O Tribunal de Justiça de Minas Gerais (TJMG) manteve a condenação de um laboratório que terá de pagar R$ 15 mil de indenização a um motorista que recebeu um resultado errado em um exame toxicológico.
O caso ocorreu durante um processo seletivo de emprego. O motorista fez o exame exigido pela empresa e recebeu um resultado positivo para cocaína. Com isso, ele foi eliminado da seleção e perdeu a chance de conseguir o trabalho.
O motorista, porém, contestou afirmando nunca ter usado drogas. Depois da reprovação, ele fez outro exame em um laboratório diferente, e o novo resultado deu negativo, indicando que o primeiro laudo estava errado.

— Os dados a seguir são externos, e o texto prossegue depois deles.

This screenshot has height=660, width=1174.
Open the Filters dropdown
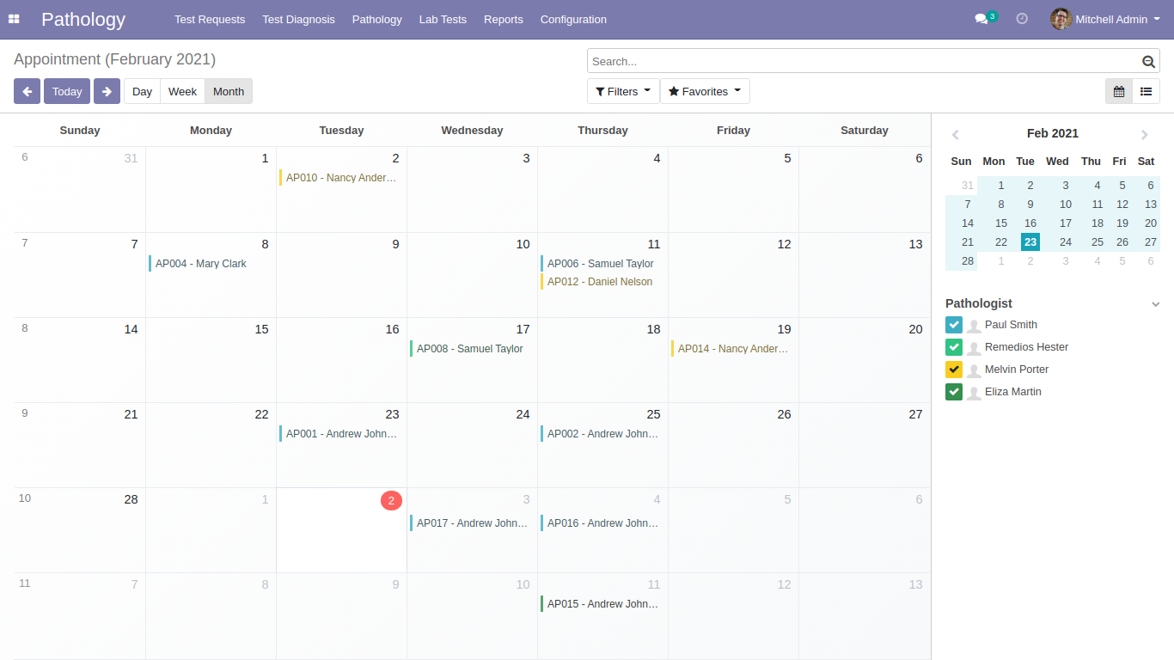click(x=623, y=91)
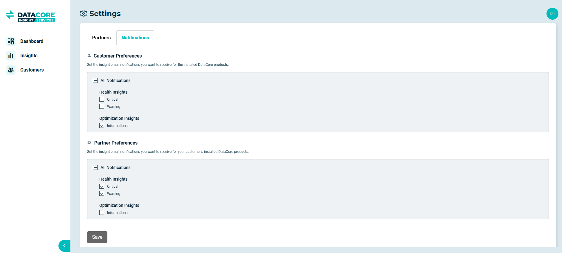Uncheck Critical under Partner Health Insights
This screenshot has height=253, width=562.
[102, 187]
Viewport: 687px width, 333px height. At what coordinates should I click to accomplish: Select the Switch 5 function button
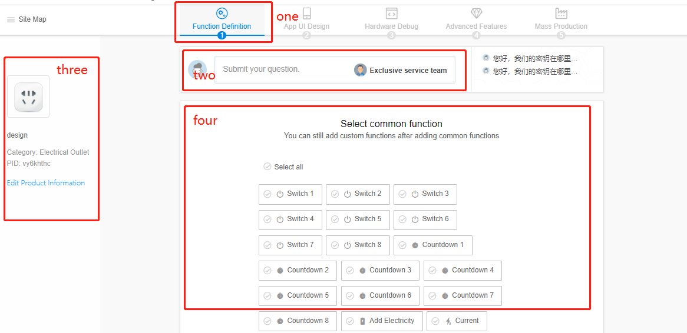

O resultado inicial foi enviado diretamente ao setor de Recursos Humanos da empresa, o que fez com que ele fosse imediatamente desclassificado e ainda ficasse com uma imagem negativa diante dos recrutadores.
O laboratório se defendeu dizendo que o motorista não pediu uma nova análise do mesmo material e que os exames foram feitos em momentos diferentes, o que poderia mudar o resultado. Também afirmou que o método usado no teste é altamente confiável.
O TJMG, porém, não aceitou os argumentos. Os desembargadores entenderam que houve erro do laboratório e que isso trouxe prejuízos claros ao motorista, tanto profissionais quanto pessoais.
Para a Justiça, o erro foi grave porque atingiu diretamente a honra e a reputação do trabalhador, principalmente em um momento decisivo de contratação de emprego. Com isso, a indenização de R$ 15 mil foi mantida.